Why clustering techniques are relevant in the world of data science?
Dealing with data is hard, the life of a data scientist is even harder. There are some tools and techniques which makes it easy for anyone working with data. One such technique is discussed below in this article.
In today’s world of information explosion, knowledge is derived by classifying information. Analytics borrows its strength by eliminating the random perturbations and identifying the underlying structure. Every customer who walks in a departmental superstore is different. No two persons will buy identical items in identical quantities. Customers who are young and single are likely to buy certain items whereas elderly couples are likely to buy certain other items. To promote sales by utilizing resources in a cost-effective manner, superstores are to understand the requirements of different groups of customers. Instead of a blanket advertisement policy, where all items are being advertised to all customers, a much more efficient way of increasing sales is to classify customers into mutually exclusive groups and to come up with a tailor-made advertising policy for each group.
Clustering lies at the core of marketing strategy. In recent times many other application areas of clustering have emerged. Clustering documents on the web helps to extract and classify information. Clustering of genes helps to identify various properties, including their disease carrying propensity. Clustering is a powerful tool for data mining and pattern recognition for image analysis.

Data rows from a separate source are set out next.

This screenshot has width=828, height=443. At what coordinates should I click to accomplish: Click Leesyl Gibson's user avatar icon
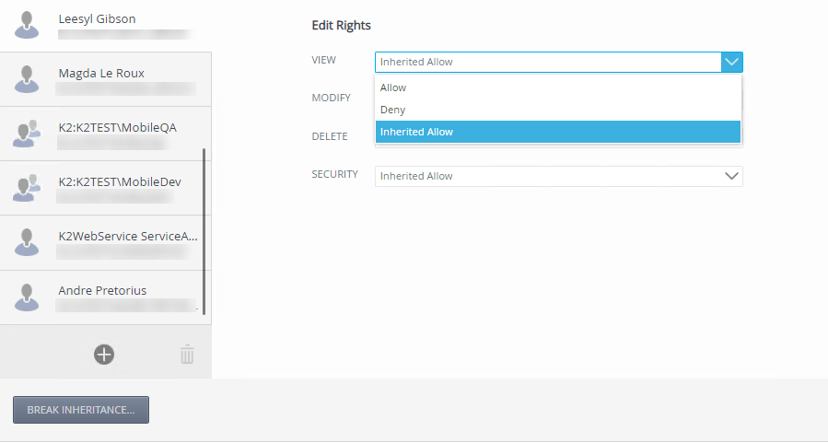point(28,25)
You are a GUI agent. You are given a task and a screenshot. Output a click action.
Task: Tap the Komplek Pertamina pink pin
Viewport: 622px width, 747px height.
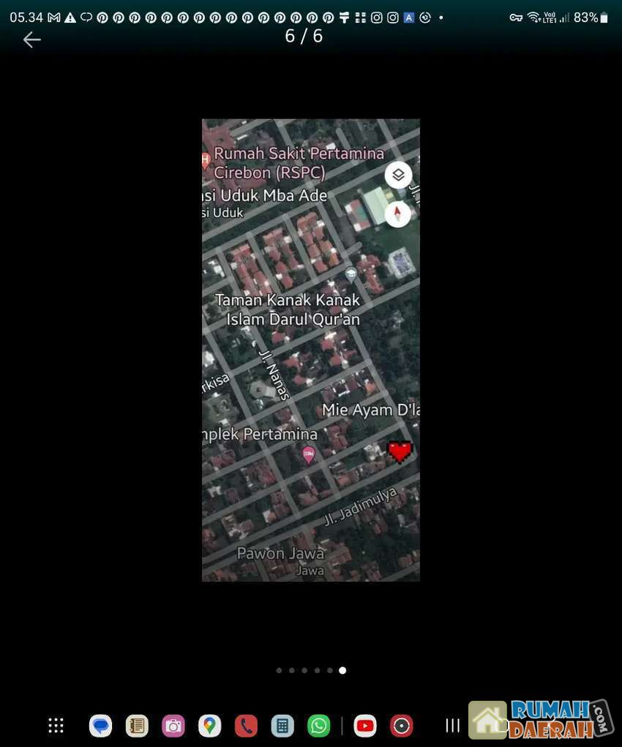[x=309, y=454]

Clustering is an unsupervised technique. The underlying assumption is that, the observed data is coming from multiple populations. To elaborate the marketing strategy example, it is assumed that distinct populations exist among the customer base for a supermarket. The difference among populations may not be based on demographics only. A set of complex characteristics based on demography, socio-economic strata and other conditions delineate the populations and they form a partition of the customers. Once the clusters are identified, they can be studied in a better manner and possibly different strategies are applied to garner more business from the targeted groups.
So by definition, we can say that , “Clustering is an unsupervised learning technique to partition the data into homogeneous segments. Within a cluster the observations may be assumed to come from one single population. Observations belonging to different clusters are assumed to represent different populations.”
Why clustering is important?
- Clustering group observations so that the similar observations belonging in the same group, whereas observations in different groups are dissimilar.
- Clustering results can be used as a preprocessing step for other algorithms.
- Visualization of clusters may reveal some important information of data.
- Clustering can be considered as a stand alone tool to get insight into data distribution.
Different methods of clustering
There are two primary approaches to clustering; namely hierarchical or agglomerative clustering and k-means clustering.
In hierarchical clustering, the closest points are combined in a pairwise manner to form the clusters. It is an iterative procedure, where at every step of the iteration, two points or two clusters are combined to form a bigger cluster. At the end of the process all points are combined into a single cluster. The number of clusters is not predetermined. Hierarchical clustering may correspond to meaningful taxonomies. The main disadvantages of hierarchical clustering is that its time complexity which is not suitable for larger data sets and it is fount to be very sensitive to outliers
In the k-means clustering process, k denotes the number of clusters, which has to be predetermined. Once k is fixed, the observations are allocated to one and only one cluster so that the closest points belong to one cluster. The cluster size is not controlled. K-means clustering is widely used in large dataset applications.
- Image processing — the images can be clustered based on their visual content.
- Web- the different web pages can be clustered based on their content. The web users can be clustered based on their webpage access patterns.
- Finance- cluster analysis can be used for creating balanced portfolios.
- Market segmentation-customers can be grouped into clusters based on demographic information and transaction history , and a marketing strategy is tailored for each segment.